Even though Yibai Zhang is somewhat of a critics favorite, his films clearly fail to find their way outside the confines of the Chinese borders. Some lukewarm film fest successes and fringe critical acclaim are not enough for a talent like Zhang, especially when you consider he is perfectly capable of making commercially-minded gems. Eternal Moment [Jiang Ai] is Zhang's latest and even though it's a film firmly grounded in Chinese television history, it should be able to amuse an international audience.
Eternal Moment sees Zhang return to one of his early TV successes, Cherish Our Love Forever (a popular Chinese soap opera). He reunites his former cast and turns the popular TV series into a flashy, deceptively simple sequel that will speak to both arthouse and commercial audiences. The film offers three alternative visions of Wen Hui and Yang Zheng's future, though it must be said none are as romantic as the title/genre might suggest. While still firmly grounded in the roots of commercial cinema, Eternal Moment offers a more mature look on love and relationships, staying clear from fluff and sentimentality.

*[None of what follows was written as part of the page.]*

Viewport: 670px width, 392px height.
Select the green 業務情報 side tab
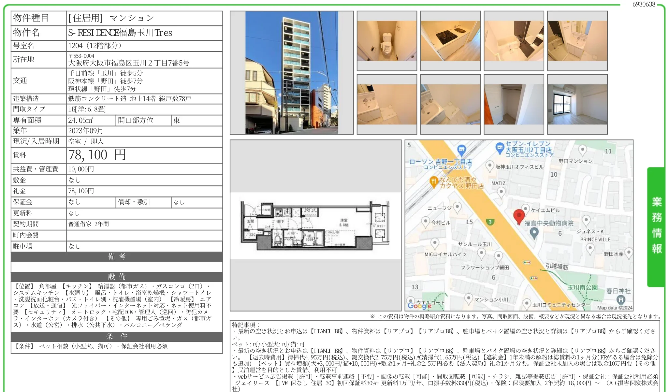tap(656, 227)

This structure of the film is probably the only thing that might confuse Western audiences. Eternal Moment basically consists of three different shorts, featuring the same two main characters but clearly following different realities. If you go into the film without prior knowledge of this setup you might be confused when the first short suddenly ends and you might end up looking for clues in the second and third short film to link everything together. The fact that the main characters are always played by the same actors doesn't make it any easier. But once you get the gist of what is happening it's all pretty straight-forward.
The first short is definitely the most flashy and energetic of the three. Lots of stylized CG animations, fast cutting, visual trickery and hysterical use of color. If you don't feel comfortable around this type of hyper-modern cinema, know that the first short is the shortest of the three and that the other two are more classical in their presentation. The first is easily my favorite short though, a lovely example of how misguided pride can create a schism between two lifetime partners, presented in a very modern and visually pleasing way. This first short is also the most feel-good of the three, mostly due to its uplifting ending.
The second short sees Wen and Yang reunited on a school happening. Wen is divorced, Yang is in de middle of his own divorce. The two, under slight pressure of their former classmates, try to get together again but somehow, something always comes in between them. While this short features a more comical undertone, the bottom line is still quite sad and not exactly what you might expect. The presentation of this second short may not be as flashy as the first, but it's still very stylish and visually enchanting.
The third and final short finds our couple in France. Wen is married to a big shot (the pleasantly deranged Chapman To), Yang is an old-time friend visiting. What Yang doesn't know is that Wen also invited the mistress of her husband in order to find out more about their affair. Things heat up between the two women and Yang sees his chance to steal Wen away. Again a very stylish short that shines some interesting light on the complexities of love. Not just some mushy romance between two old lovers, but actually a more mature tale of romance.
All in all the three shorts each have something valuable to contribute to the romantic premise of the film. Stylishly visualized, strongly acted and pleasantly diverse, Eternal Moment is another great film in Yibai Zhang's oeuvre. So far Zhang hasn't made a single miss and I hope he can keep up his winning streak. Yibai Zhang is definitely one of the best hidden gems of Chinese cinema, if you can stomach romances you should definitely give his film the benefit of the doubt.